The full year 2006 French light vehicle market turned out 1.1% down on the previous year. The passenger car market was down 3.3% but stayed just above the psychologically important 2m mark.
During 2006 the French car market was characterised by strong upwards and downwards swings in monthly results, compared to the same month of the previous year, giving little clear direction in the overall market. However, the final result is in line with the general economic climate.
According to Colin Couchman, an analyst with automotive forecasters Global Insight consumer confidence is at a low point and, while unemployment has recovered to a certain extent, it remains high. GDP for the full year also turned out worse than expected.
In addition, in the second half of the year, French manufacturers, which still account for over 50% of the market, withdrew many of their discounts and market incentives to focus on their own profitability, said Couchman.
In December the car market was down 11% compared to the previous year, although there were two fewer working days in the month.
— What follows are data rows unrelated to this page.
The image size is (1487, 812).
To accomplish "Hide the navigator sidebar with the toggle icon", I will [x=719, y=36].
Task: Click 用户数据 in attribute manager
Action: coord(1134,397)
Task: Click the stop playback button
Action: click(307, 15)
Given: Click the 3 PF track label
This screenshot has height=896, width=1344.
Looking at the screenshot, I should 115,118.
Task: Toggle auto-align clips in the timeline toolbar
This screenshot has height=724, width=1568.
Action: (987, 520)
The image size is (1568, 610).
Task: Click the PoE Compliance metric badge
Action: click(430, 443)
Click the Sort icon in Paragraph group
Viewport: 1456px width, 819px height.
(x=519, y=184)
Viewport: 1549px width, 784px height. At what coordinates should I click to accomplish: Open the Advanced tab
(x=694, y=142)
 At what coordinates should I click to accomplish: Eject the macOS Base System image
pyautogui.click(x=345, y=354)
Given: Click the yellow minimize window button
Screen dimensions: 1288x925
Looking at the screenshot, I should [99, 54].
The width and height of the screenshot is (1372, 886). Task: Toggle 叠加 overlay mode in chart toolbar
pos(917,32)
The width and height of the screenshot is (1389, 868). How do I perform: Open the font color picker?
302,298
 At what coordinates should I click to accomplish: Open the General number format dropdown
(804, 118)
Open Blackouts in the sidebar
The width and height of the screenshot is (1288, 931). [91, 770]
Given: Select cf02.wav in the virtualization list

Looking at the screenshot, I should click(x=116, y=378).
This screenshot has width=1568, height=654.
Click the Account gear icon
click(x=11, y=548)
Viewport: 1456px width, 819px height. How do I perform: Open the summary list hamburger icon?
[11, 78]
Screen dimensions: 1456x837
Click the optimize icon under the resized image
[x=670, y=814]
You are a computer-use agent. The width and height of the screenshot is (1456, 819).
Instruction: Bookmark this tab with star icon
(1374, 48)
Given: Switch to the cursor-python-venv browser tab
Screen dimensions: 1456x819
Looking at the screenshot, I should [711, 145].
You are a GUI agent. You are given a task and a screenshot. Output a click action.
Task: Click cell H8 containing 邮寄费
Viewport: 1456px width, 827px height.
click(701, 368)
According to the French automotive trade association, the CCFA, this means that the market was down 2.1% in comparable terms. 150,753 cars were registered in December, bringing the total figure for the full year to 2,000,443.
The CCFA said the full year market was in line with recent years. The market has hovered at the just over 2m unit mark since 2003. It is still well below the good years of 1999-2002 when sales exceeded 2.2m units.
Light commercial_vehicle demand (less than five tonnes) was up 2.4% in December to 37,261 units, bringing the full year figure to a record level of 440,035 units, up 4.8% on a year earlier.
Heavy commercial vehicle demand (over five tonnes) was down 53.9% with 3,137 registrations. This massive slide in demand was attributed to strong sales in December 2005 ahead of the introduction of the obligatory fitment of tachographs in all vehicles. For the year as a whole the French truck market was down 3.9% to 53,118 registrations.